• **WRITTEN INSTRUCTION**
Please select every line in the listing below that contains the word "icon", and copy each one.

• **ENTRIES**
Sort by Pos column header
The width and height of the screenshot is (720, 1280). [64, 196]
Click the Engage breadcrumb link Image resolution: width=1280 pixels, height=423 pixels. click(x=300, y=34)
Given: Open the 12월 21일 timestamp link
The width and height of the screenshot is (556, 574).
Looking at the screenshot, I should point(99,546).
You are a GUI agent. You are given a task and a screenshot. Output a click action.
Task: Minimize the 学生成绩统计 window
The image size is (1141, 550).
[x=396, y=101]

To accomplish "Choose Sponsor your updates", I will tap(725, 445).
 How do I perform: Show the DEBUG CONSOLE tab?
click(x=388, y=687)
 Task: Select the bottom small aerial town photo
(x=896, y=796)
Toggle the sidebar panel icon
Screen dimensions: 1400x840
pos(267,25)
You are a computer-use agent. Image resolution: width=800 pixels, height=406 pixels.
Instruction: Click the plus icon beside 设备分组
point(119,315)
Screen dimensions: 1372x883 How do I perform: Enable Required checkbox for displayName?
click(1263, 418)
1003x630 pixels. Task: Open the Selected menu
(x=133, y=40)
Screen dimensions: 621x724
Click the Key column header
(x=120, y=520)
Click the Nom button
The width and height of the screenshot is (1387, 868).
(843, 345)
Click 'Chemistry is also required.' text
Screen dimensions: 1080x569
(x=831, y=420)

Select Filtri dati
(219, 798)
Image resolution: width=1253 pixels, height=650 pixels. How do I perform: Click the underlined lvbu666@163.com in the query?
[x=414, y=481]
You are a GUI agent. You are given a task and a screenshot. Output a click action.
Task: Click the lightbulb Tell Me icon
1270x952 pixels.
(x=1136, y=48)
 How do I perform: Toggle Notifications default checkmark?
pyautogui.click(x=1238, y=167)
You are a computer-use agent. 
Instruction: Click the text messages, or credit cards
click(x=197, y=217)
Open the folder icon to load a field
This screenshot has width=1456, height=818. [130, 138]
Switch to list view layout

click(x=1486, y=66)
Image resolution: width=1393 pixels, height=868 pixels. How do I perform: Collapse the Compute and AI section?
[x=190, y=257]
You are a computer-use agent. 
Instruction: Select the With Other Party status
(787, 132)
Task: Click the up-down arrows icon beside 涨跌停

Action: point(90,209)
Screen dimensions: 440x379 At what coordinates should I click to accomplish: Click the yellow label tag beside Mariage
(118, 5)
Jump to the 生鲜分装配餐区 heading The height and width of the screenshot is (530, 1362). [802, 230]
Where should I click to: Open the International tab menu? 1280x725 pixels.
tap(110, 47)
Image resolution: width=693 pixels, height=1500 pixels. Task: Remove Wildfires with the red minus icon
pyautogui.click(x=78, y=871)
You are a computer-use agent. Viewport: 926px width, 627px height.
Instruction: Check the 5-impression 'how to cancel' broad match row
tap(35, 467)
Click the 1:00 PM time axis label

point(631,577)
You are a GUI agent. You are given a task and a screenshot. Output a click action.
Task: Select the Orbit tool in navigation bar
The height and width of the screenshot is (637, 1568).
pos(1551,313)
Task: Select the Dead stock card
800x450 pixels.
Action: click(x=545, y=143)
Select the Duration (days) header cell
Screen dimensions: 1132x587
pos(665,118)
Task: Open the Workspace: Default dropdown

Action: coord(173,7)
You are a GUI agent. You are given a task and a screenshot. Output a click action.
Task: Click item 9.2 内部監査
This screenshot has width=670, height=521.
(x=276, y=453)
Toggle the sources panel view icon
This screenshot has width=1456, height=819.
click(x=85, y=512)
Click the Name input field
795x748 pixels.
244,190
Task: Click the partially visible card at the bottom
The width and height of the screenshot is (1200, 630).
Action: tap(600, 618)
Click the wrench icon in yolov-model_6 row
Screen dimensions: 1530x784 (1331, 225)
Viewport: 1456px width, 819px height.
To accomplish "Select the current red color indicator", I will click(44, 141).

• **WRITTEN SOLUTION**
Toggle the sidebar panel icon
Instruction: Click the plus icon beside 设备分组
Task: Click the lightbulb Tell Me icon
Open the folder icon to load a field
Task: Click the up-down arrows icon beside 涨跌停
Image resolution: width=693 pixels, height=1500 pixels. Task: Remove Wildfires with the red minus icon
Toggle the sources panel view icon
Click the wrench icon in yolov-model_6 row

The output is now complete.